> **Work instructions**: Lay out the listing lines, starting at the line containing "Click the megaphone hot topics icon" and ending at the line containing "Action: [x=1290, y=606]", as a Markdown table with the columns No. and Text. Skip blank lines and leave the pictures out.

> **Supplied material**:
---
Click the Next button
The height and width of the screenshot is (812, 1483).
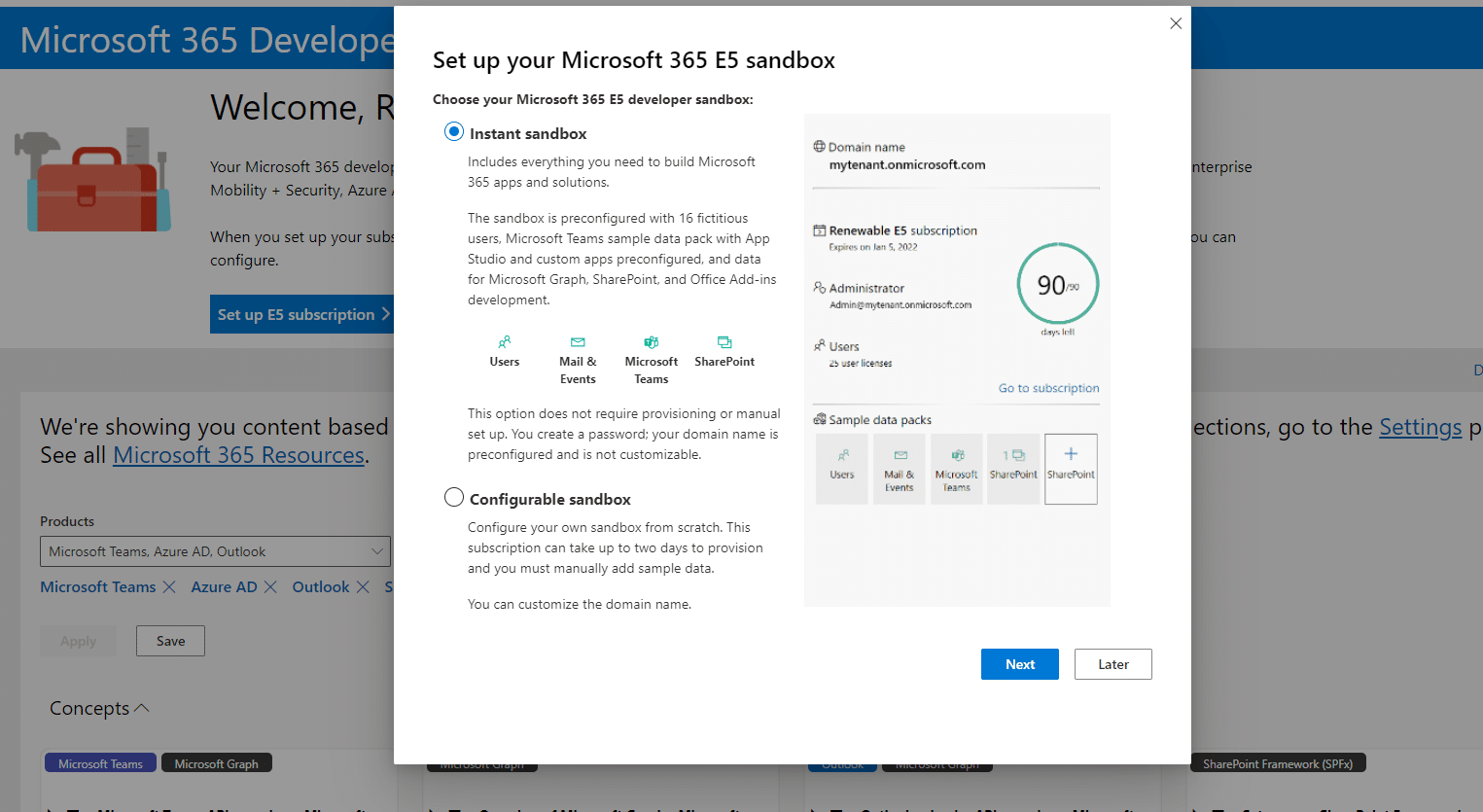1019,664
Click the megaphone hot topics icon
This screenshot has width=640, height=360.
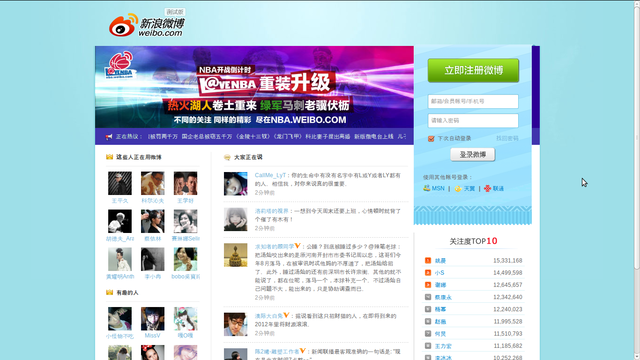pyautogui.click(x=109, y=137)
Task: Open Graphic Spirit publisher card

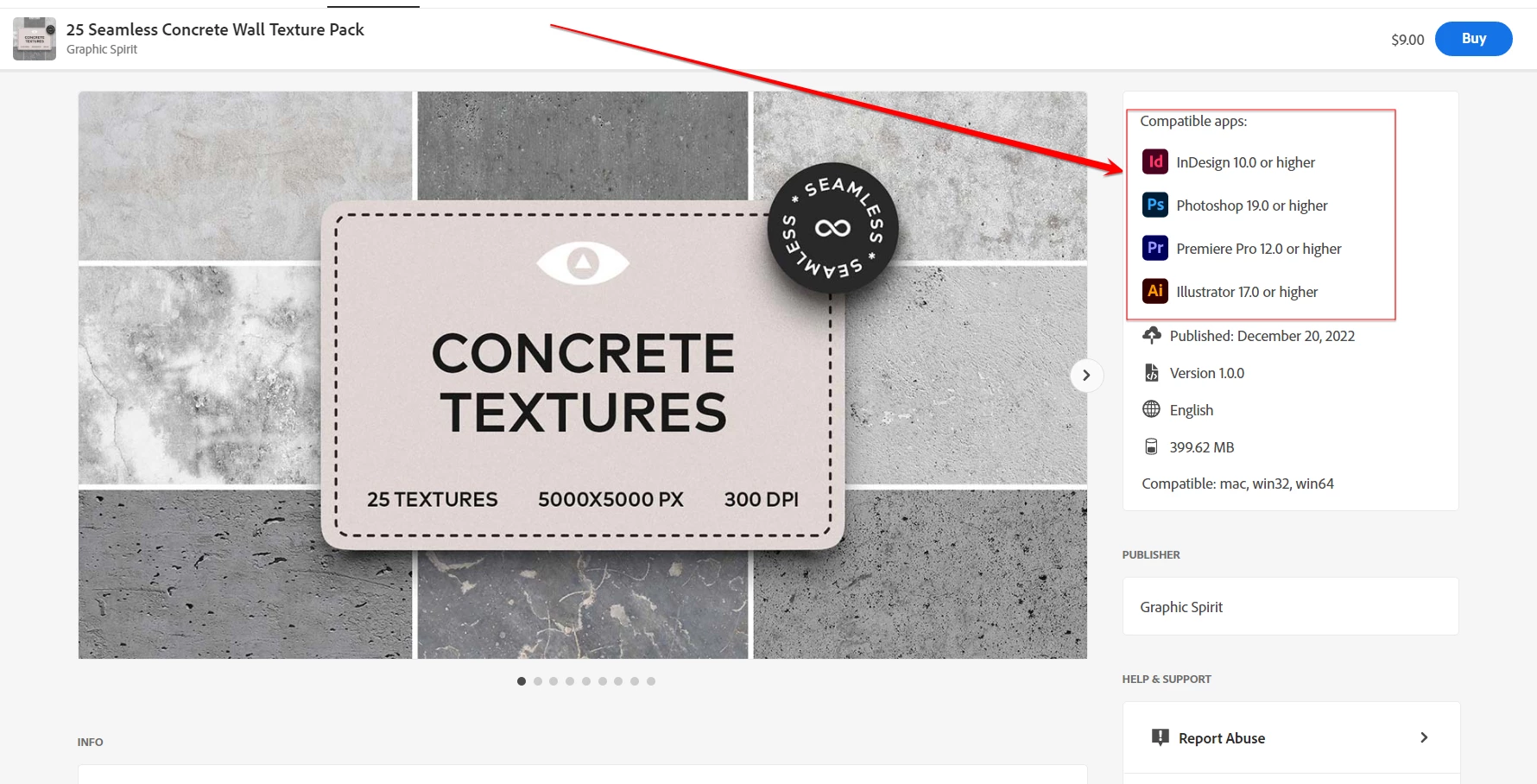Action: [x=1290, y=606]
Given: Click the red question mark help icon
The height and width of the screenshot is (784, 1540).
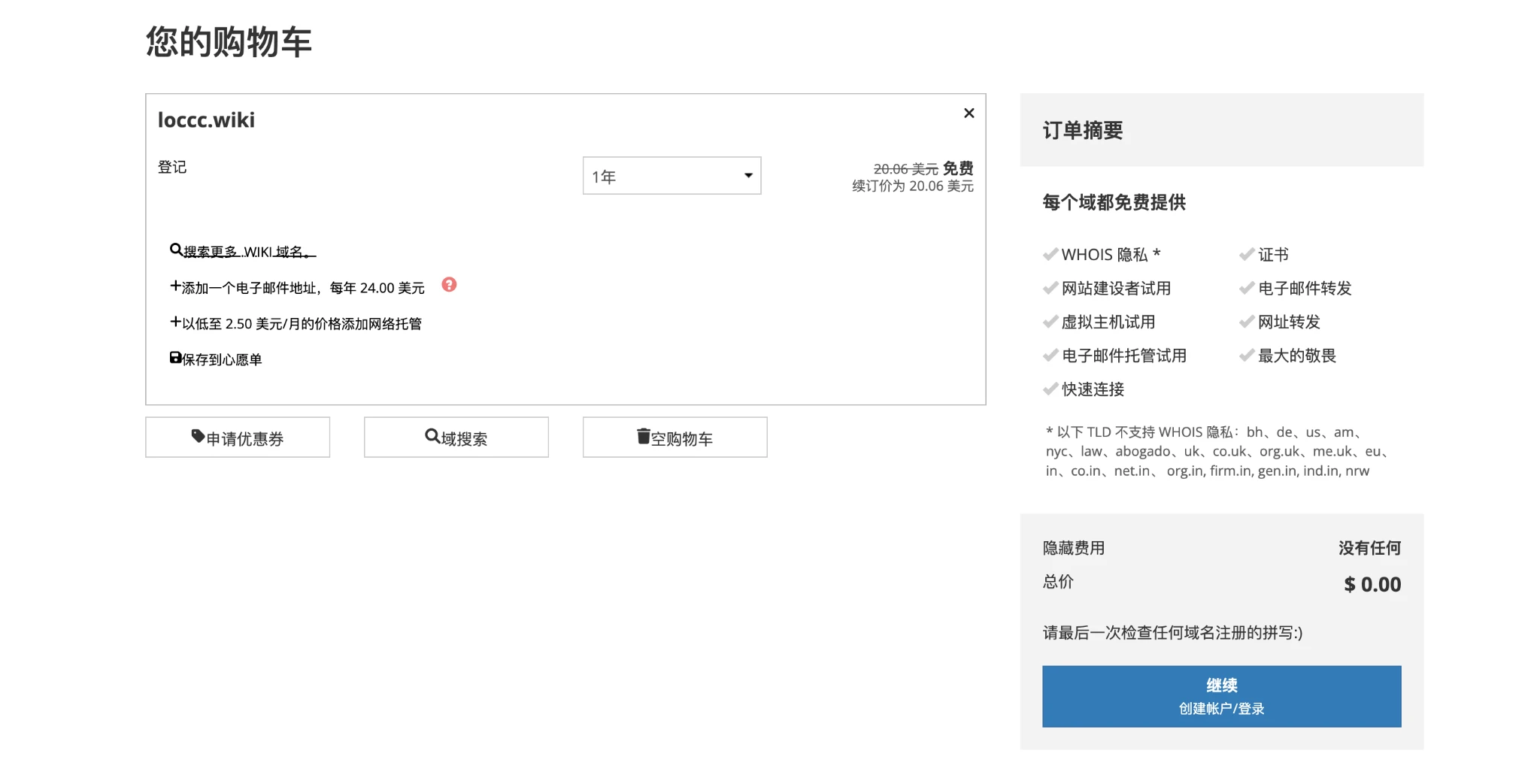Looking at the screenshot, I should (x=449, y=285).
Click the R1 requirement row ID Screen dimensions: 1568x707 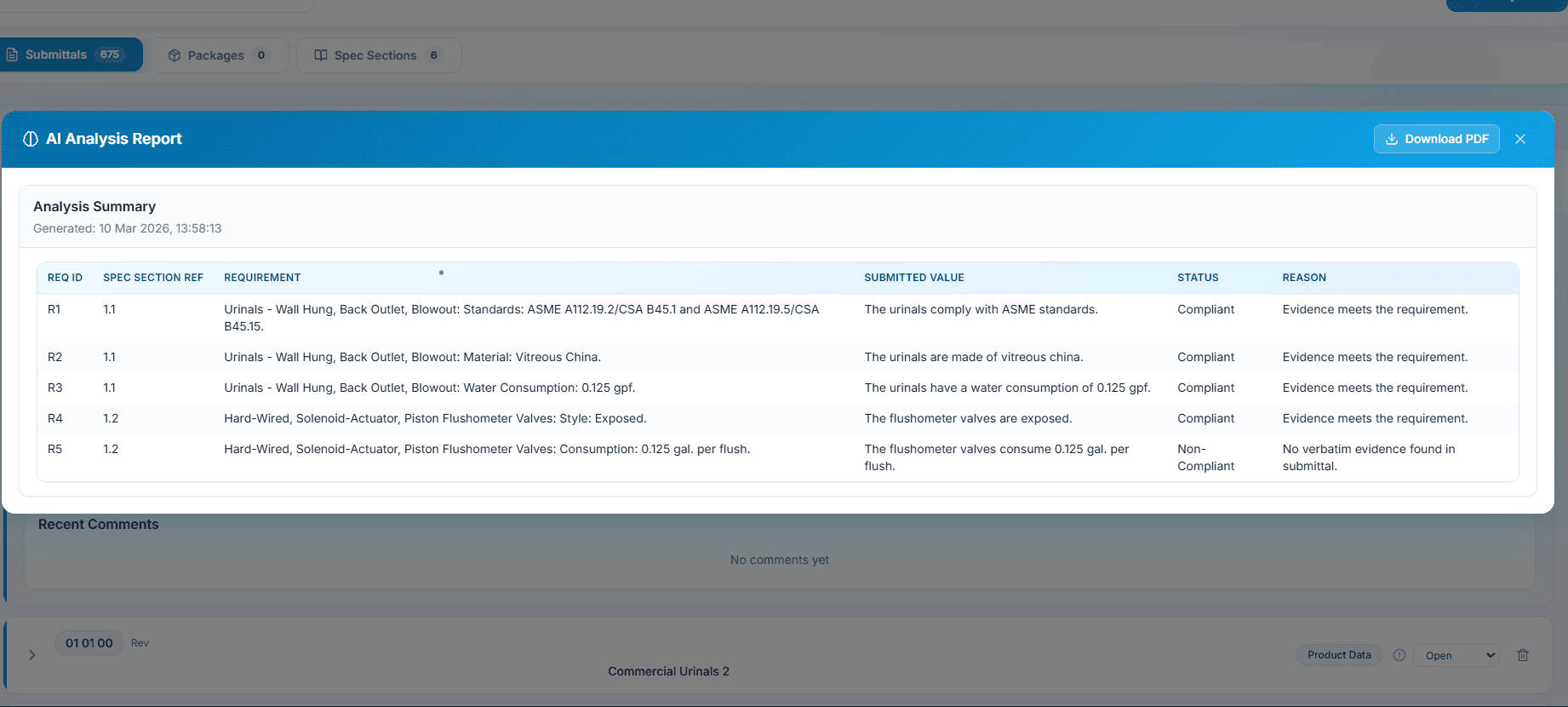(54, 309)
---
> **Exercise result**:
| No. | Text |
|---|---|
| 1 | Click the megaphone hot topics icon |
| 2 | This screenshot has width=640, height=360. |
| 3 | pyautogui.click(x=109, y=137) |
| 4 | Task: Open Graphic Spirit publisher card |
| 5 | Action: [x=1290, y=606] |